Influence of Scattering Dynamics on Efficiency of Proton Exchange Membrane Fuel Cell

Abstract

The global demand for proton exchange membrane fuel cells (PEMFCs) is rapidly increasing due to their high efficiency, zero carbon emissions, and potential for sustainable energy conversion in transportation and power systems. Compared to internal combustion engines, gas engines, and turbine systems, PEMFCs demonstrate superior energy efficiency. However, achieving consistent and sustainable efficiency remains a key research challenge, driving numerous ongoing investigations.

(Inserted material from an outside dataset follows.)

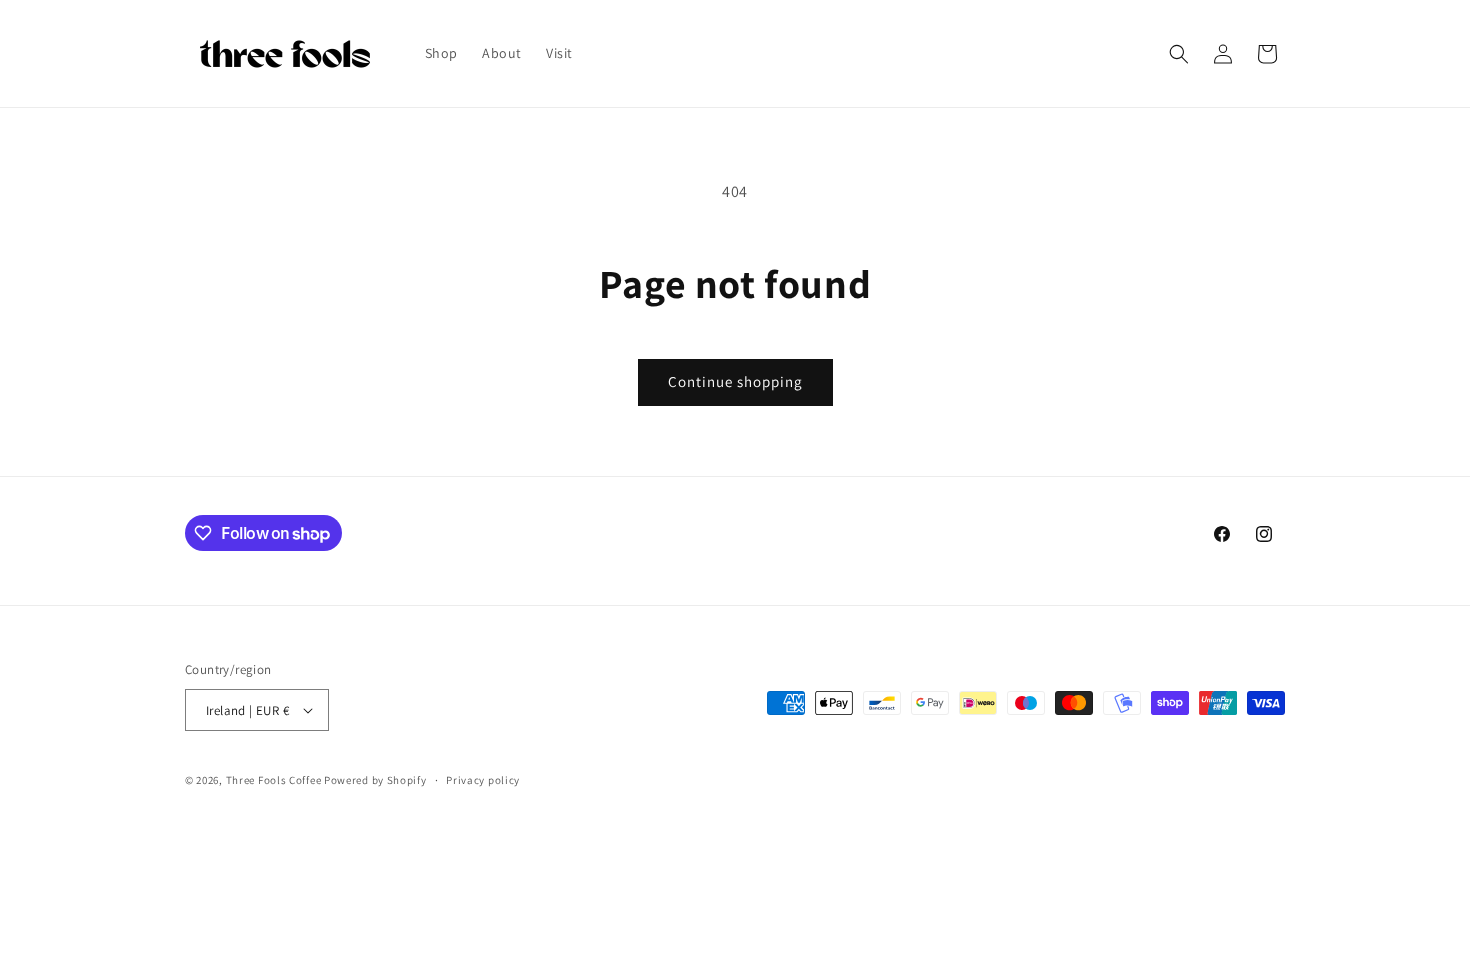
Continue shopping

One crucial factor affecting PEMFC performance is heat management, as it significantly influences microscopic and macroscopic particle behavior near and surface of electrode. The present study focuses on analyzing the scattering dynamics of charge particle on the electrode surface (thermal electron) due to surrounding particles (thermal hydrogen) and their impact on PEMFC performance. The research comprises both theoretical and experimental approaches. Theoretically, a relationship was developed between the differential cross-section (DCS) and various PEMFC parameters, whereas the experimental work aimed to verify the proposed model. The results indicate that DCS decreases with increasing current density, whereas temperature rises with increasing output current. DCS also decreases with the scattering angle, reaches a minimum, and then increases again at different output voltages and efficiencies. Similarly, DCS increases with incident electron energy, attains a maximum, and then decreases as the energy continues to rise. In regions of smaller separation, DCS increases with separation at different voltages and efficiencies. Experimental results confirm that rising temperature reduces the cell's output voltage, verifying the theoretical inverse relationship between DCS and voltage. These findings contribute to enhancing PEMFC performance, supporting the application of advanced technologies such as scanning tunneling microscopy, laser-induced fluorescence, quantum computing, and nanophotonic sensors for improved efficiency and control.